The Fed cuts the amount of economic aid the United States receives

The US Federal Reserve (Fed), in turn, is starting to cut back on its massive injections of liquidity into the economy and stands ready to do more if the economy strengthens or if the inflation front calls for it.

Telegraphed for weeks, Wednesday’s decision by the US central bank nevertheless marks an important step.

By at least $ 120 billion a month so far, new purchases of government bonds and mortgage securities from its quantitative easing program will be cut by $ 15 billion this month, then another $ 15 billion next month and so on, so as to cease completely in the middle of next year, unless events force a change of course.

These asset purchases by the Fed have more than doubled the size of its balance sheet since the onset of the crisis. It went from just under 4 trillion in February 2020 to over 8 trillion last September.

The Bank of Canada used the same kind of monetary intervention during the crisis, but is more advanced in its return to normalcy. Its own quantitative easing program, of 5 billion a week during the darkest days of the pandemic, has gradually been reduced and has been content, since last week, to buy back bonds at the same rate as those it holds arrive. due.

What about inflation?

The Fed camped its decision on Wednesday in a context where “the progress of vaccination and strong support from the public authorities are contributing to strengthening economic activity and employment” in the United States.

But with nearly five million fewer jobs than in February 2020, and despite inflation which stood at 4.4% over one year in September, it will have to be much closer to its dual objective of full employment and long-term inflation at 2% so that it begins to raise interest rates, she warned, at the same time keeping her key rate at the bottom, in the narrow range between 0% and 0.25%.

Hounded by those who want to know now when the Fed will start raising rates, its chairman, Jerome Powell, admitted at a press conference that he was more than once wrong about the extent and duration of the inflationary surge. months, but reiterated that the latter was largely the result of transient factors and estimated that it should ease “by the second or third quarter” of next year.
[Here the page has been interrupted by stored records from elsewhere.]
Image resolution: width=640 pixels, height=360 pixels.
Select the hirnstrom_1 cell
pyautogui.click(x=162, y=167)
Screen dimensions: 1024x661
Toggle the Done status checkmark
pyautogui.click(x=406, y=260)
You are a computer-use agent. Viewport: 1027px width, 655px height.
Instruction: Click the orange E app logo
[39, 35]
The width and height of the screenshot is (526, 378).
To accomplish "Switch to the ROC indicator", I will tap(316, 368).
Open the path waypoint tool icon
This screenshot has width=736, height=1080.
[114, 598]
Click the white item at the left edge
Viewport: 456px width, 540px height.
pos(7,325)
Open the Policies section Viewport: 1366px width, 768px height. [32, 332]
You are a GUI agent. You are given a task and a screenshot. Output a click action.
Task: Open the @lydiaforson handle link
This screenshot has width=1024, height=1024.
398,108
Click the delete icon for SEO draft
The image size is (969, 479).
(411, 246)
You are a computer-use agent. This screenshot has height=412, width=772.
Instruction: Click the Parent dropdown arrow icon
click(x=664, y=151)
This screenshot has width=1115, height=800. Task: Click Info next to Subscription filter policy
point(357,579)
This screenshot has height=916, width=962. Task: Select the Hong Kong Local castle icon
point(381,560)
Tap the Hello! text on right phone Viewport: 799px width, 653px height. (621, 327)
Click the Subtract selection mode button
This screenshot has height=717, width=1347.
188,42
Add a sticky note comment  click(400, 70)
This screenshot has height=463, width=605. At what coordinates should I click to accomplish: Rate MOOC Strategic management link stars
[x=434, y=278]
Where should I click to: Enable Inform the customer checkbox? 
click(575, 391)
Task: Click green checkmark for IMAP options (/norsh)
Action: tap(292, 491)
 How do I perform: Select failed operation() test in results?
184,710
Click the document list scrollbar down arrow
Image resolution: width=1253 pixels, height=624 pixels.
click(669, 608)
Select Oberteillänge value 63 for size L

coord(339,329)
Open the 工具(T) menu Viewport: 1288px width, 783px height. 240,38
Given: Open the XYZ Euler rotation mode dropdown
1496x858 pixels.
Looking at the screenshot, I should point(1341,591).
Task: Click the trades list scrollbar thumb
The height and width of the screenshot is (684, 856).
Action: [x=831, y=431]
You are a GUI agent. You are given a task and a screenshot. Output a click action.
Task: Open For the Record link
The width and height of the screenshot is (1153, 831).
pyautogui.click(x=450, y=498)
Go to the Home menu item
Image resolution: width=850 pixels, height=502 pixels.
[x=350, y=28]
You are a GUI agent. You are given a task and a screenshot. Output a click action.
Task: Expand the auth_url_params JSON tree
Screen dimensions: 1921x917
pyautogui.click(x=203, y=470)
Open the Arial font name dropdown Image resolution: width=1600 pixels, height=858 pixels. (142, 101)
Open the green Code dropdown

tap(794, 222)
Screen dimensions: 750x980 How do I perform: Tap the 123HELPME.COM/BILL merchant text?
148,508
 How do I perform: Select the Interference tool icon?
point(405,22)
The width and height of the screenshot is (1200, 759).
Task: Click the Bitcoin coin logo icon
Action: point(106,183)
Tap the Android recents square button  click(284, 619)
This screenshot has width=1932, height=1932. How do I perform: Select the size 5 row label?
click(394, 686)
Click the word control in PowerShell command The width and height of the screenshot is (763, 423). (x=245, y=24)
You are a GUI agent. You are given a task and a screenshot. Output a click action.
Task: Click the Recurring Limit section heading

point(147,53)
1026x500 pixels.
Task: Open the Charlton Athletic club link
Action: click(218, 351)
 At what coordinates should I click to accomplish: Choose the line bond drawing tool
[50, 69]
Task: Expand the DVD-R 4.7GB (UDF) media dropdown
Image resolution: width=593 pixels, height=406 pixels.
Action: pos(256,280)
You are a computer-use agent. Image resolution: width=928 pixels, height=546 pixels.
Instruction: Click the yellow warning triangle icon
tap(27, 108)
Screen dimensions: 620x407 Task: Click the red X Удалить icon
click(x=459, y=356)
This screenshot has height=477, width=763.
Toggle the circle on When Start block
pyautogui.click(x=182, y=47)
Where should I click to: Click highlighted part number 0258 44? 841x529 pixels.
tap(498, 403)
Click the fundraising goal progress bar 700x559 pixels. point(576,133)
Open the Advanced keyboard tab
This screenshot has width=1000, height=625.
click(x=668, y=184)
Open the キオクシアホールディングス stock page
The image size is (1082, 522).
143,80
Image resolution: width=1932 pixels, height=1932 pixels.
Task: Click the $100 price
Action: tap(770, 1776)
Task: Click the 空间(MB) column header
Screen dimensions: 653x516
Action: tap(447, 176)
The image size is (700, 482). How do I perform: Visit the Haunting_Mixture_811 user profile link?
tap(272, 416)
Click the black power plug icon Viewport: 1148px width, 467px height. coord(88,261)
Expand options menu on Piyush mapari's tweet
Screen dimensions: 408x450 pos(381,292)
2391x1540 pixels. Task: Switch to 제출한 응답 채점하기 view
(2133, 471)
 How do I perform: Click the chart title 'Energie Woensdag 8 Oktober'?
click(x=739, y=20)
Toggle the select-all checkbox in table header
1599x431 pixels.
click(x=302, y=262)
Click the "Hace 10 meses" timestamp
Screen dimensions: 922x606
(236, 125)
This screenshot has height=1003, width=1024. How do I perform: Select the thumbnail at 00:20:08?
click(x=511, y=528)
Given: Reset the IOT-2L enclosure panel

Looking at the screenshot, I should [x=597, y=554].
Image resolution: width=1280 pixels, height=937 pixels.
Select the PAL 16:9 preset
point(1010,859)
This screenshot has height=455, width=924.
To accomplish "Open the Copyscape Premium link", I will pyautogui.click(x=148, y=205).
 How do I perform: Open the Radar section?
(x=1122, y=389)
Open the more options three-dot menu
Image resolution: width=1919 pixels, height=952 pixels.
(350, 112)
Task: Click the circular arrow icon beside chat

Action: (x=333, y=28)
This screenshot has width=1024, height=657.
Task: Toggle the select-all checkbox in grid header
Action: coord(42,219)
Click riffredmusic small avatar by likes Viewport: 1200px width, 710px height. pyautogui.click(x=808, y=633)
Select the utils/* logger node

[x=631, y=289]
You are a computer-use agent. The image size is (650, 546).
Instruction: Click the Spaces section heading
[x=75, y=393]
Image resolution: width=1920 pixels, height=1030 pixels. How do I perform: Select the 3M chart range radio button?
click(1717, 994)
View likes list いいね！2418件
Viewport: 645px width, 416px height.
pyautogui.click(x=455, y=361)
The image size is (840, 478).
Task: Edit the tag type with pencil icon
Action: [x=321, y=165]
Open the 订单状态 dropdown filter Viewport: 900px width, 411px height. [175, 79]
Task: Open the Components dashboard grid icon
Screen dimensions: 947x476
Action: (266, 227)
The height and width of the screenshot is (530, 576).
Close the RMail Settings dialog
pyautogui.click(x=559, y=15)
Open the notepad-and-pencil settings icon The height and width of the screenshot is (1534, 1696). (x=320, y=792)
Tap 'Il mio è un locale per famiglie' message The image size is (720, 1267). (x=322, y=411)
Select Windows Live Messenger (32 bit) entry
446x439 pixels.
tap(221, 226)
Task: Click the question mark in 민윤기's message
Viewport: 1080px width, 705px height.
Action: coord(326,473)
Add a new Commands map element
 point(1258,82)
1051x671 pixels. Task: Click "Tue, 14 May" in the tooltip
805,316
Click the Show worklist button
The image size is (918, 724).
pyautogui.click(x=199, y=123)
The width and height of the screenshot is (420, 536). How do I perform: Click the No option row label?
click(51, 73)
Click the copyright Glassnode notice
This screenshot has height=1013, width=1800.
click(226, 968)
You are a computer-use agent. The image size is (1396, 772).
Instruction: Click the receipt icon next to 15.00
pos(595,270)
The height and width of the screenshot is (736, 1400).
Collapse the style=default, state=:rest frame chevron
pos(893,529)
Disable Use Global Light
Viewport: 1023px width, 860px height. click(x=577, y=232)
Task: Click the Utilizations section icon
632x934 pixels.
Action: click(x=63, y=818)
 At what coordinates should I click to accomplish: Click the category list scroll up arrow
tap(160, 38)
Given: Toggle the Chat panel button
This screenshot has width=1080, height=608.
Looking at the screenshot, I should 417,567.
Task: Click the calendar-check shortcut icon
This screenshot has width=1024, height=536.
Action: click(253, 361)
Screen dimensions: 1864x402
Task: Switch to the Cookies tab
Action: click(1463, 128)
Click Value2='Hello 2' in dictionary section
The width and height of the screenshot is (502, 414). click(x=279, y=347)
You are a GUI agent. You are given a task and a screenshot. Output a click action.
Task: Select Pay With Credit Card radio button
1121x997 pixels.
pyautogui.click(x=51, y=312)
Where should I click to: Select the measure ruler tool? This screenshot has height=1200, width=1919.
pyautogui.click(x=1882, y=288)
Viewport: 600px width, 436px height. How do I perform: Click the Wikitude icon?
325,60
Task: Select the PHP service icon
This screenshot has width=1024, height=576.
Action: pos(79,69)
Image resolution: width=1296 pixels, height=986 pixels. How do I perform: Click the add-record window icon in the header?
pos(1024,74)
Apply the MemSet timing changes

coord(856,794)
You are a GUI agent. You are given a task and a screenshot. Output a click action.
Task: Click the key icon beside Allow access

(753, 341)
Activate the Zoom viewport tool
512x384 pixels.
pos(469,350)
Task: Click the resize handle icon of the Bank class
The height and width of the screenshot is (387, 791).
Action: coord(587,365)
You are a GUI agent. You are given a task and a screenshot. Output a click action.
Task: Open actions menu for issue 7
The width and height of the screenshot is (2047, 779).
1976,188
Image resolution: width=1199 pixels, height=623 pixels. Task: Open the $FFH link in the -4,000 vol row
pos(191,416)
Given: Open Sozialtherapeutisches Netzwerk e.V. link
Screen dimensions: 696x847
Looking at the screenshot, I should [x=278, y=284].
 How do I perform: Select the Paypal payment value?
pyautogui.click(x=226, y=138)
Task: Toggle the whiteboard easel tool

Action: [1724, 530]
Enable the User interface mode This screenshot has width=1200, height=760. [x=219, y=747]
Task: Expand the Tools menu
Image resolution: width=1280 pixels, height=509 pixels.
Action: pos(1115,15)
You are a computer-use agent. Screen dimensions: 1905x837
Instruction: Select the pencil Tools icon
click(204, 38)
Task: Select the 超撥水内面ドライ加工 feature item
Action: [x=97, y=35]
Saying that he understood “the difficulties that high inflation poses for individuals and families, especially those with limited means of subsistence”, he assured that he would not hesitate to accelerate the reduction of his monetary support to the economic activity if the situation were to take a wrong turn.

“Despite the worrying strength of inflation, for the moment we do not expect the Fed to increase its key rates before the second half of 2022”, commented in a brief analysis the principal economist at Desjardins Group, Francis Généreux. His colleague at TD Bank, James Orlando, believes the first hike will come next summer, while Gregory Daco of Oxford Economics does not expect it until December 2022.